** START OF Quoted passage **

Equation (3) is in a standard form that can be solved by a weighted least-squares method. The solution is
δrs = ( AT R-1 A)-1 AT R-1δm (5)
where R is the covariance matrix of the measurement error vector δm. From equations (3) and (5), we can see that the supplicant’s position accuracy depends on both the geometry and the measurement errors.
Hardware and Software
In what follows, we describe an authenticator which is designed to capture the GPS raw signals and to test the performance of the authentication method described above. Since we are relying on the P(Y) signal for authentication, the GPS receivers used must have an RF front end with at least a 20-MHz bandwidth. Furthermore, they must be coupled with a GPS antenna with a similar bandwidth. The RF front end must also have low noise. This is because the authentication method uses a noisy piece of the P(Y) signal at the authenticator as a template to detect if that P(Y) piece exists in the supplicant’s raw IF signal. Thus, the detection is very sensitive to the noise in both the authenticator and the supplicant signals. Finally, the sampling of the down-converted and digitized RF signal must be done at a high rate because the positioning accuracy depends on the accuracy of the pseudorange reconstructed by the authenticator. The pseudorange is calculated from the time-difference measurement. The accuracy of this time difference depends on the sampling frequency to digitize the IF signal. The high sampling frequency means high data bandwidth after the sampling.
The authenticator designed for this work and shown in FIGURE 8 satisfies the above requirements. A block diagram of the authenticator is shown in Figure 8a and the constructed unit in Figure 8b. The IF signal processing unit in the authenticator is based on the USRP N210 software-defined radio. It offers the function of down converting, digitalization, and data transmission. The firmware and field-programmable-gate-array configuration in the USRP N210 are modified to integrate a software automatic gain control and to increase the data transmission efficiency. The sampling frequency is 100 MHz and the effective resolution of the analog-to-digital conversion is 6 bits. The authenticator is battery powered and can operate for up to four hours at full load.
FIGURE 8a. Block diagram of GPS position authenticator.
Performance Validation
Next, we present results demonstrating the performance of the authenticator described above. First, we present results that show we can successfully deal with the C/A leakage problem using the simple high-pass filter. We do this by performing a correlation between snapshots of signal collected from the authenticator and a second USRP N210 software-defined radio. FIGURE 9a is the correlation result without the high-pass filter. The periodic peaks in the result have a period of 1 millisecond and are a graphic representation of the C/A leakage problem. Because of noise, these peaks do not have the same amplitude. FIGURE 9b shows the correlation result using the same data snapshot as in Figure 9a. The difference is that Figure 9b uses the high-pass filter to attenuate the false peaks caused by the C/A signal residual. Only one peak appears in this result as expected and, thus, confirms the analysis given earlier.
FIGURE 9a. Example of cross-correlation detection results without high-pass filter.
FIGURE 9b. Example of cross-correlation with high-pass filter.

** END OF Quoted passage **
** START OF Extracted records **

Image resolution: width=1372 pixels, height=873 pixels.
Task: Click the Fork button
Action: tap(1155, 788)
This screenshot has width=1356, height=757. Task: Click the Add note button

** END OF Extracted records **
** START OF Extracted records **

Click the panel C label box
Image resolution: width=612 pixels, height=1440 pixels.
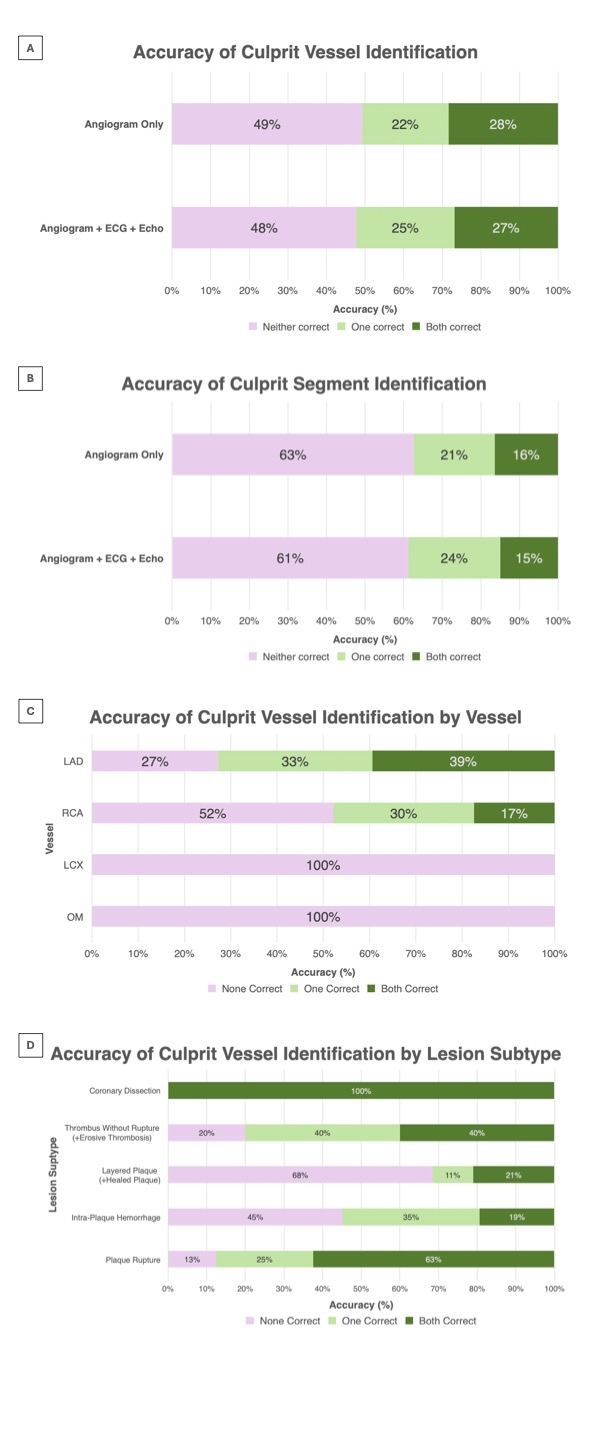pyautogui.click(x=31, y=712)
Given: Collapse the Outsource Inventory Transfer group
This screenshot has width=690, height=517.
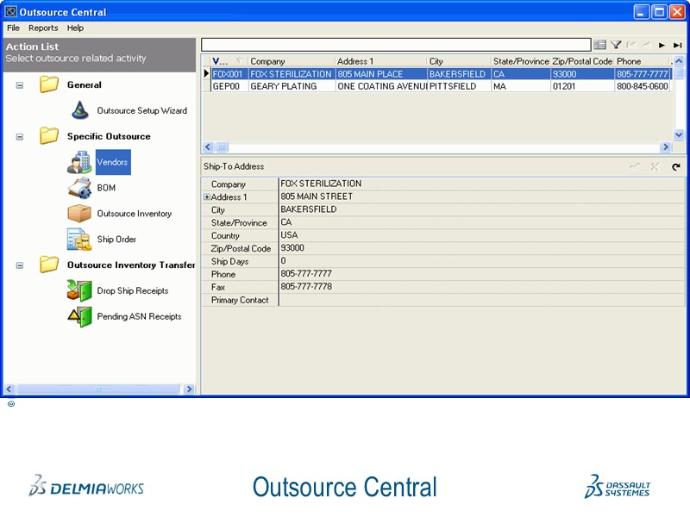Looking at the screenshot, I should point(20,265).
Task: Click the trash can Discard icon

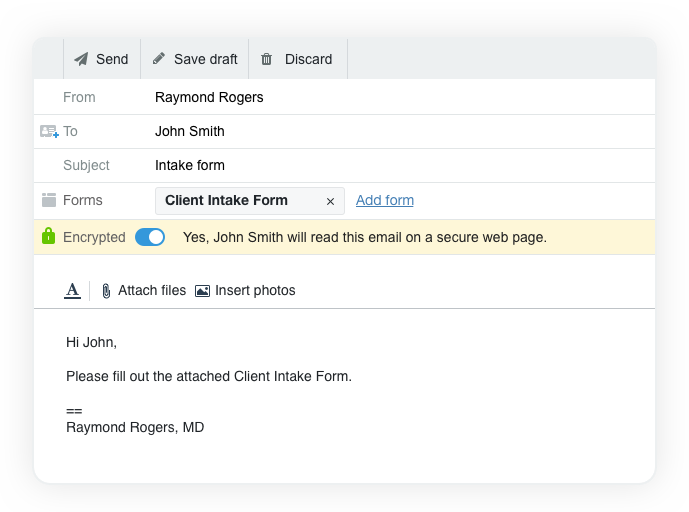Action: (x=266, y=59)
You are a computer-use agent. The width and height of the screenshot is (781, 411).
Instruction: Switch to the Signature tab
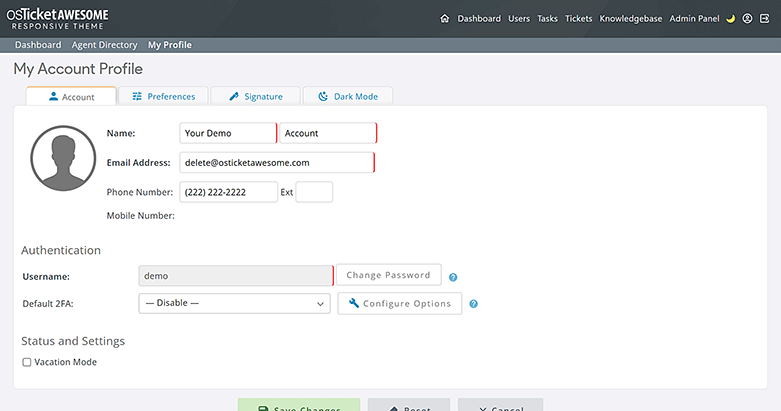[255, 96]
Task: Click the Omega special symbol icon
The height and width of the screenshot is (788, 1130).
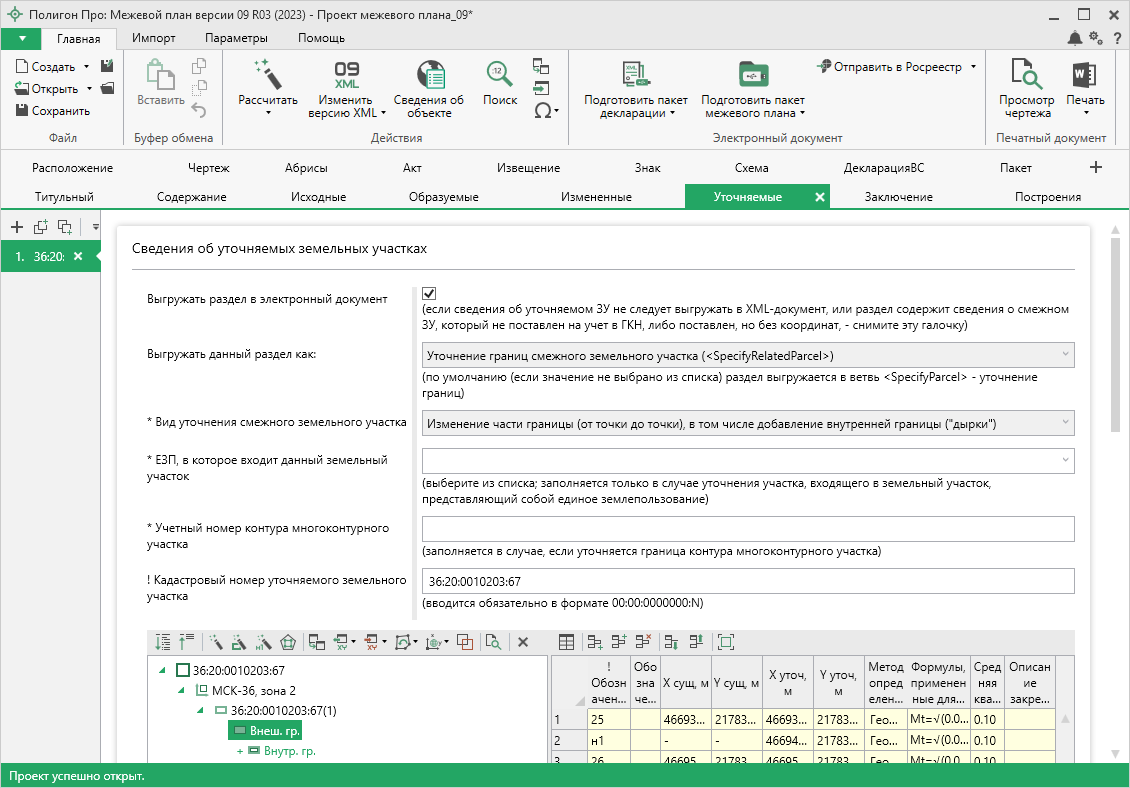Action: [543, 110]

** END OF Extracted records **

■ Written task
Pick up the text on GPS position authentication right after its last line and write what comes next. The entries have no connection to the text on GPS position authentication.

■ The result
We performed an experiment to validate the authentication performance. In this experiment, the authenticator and the supplicant were separated by about 1 mile (about 1.6 kilometers). The location of the authenticator was fixed. The supplicant was then sequentially placed at five points along a straight line. The distance between two adjacent points is about 15 meters. The supplicant was in an open area with no tall buildings or structures. Therefore, a sufficient number of satellites were in view and multipath, if any, was minimal. The locations of the five test points are shown in FIGURE 10.
FIGURE 10. Five-point field test. Image courtesy of Google.
The first step of this test was to place the supplicant at point A and collect a 40-millisecond snippet of data. This data was then processed by the authenticator to determine if:
The signal contained the watermark. We call this the “signal authentication test.” It determines whether a genuine GPS signal is being used to form the supplicant’s position report.
The supplicant is actually at the position coordinates that they say they are. We call this the “position authentication test.” It determines whether or not falsification of the position report is being attempted.
Next, the supplicant was moved to point B. However, in this instance, the supplicant reports that it is still located at point A. That is, it makes a false position report. This is repeated for the remaining positions (C through E) where at each point the supplicant reports that it is located at point A. That is, the supplicant continues to make false position reports.
In this experiment, we have five common satellites between the supplicant (at all of the test points A to E) and the authenticator. The results of the experiment are summarized in TABLE 1. If we can detect a strong peak for every common satellite, we say this point passes the signal authentication test (and note “Yes” in second column of Table 1). That means the supplicant’s raw IF signal has the watermark signal from every common satellite. Next, we perform the position authentication test. This test tries to determine whether the supplicant is at the position it claims to be. If we determine that the position of the supplicant is inconsistent with its reported position, we say that the supplicant has failed the position authentication test. In this case we put a “No” in the third column of Table 1. As we can see from Table 1, the performance of the authenticator is consistent with the test setup. That is, even though the wrong positions of points (B, C, D, E) are reported, the authenticator can detect the inconsistency between the reported position and the raw IF data. Furthermore, since the distance between two adjacent points is 15 meters, this implies that resolution of the position authentication is at or better than 15 meters. While we have not tested it, based on the timing resolution used in the system, we believe resolutions better than 12 meters are achievable.
Table 1. Five-point position authentication results.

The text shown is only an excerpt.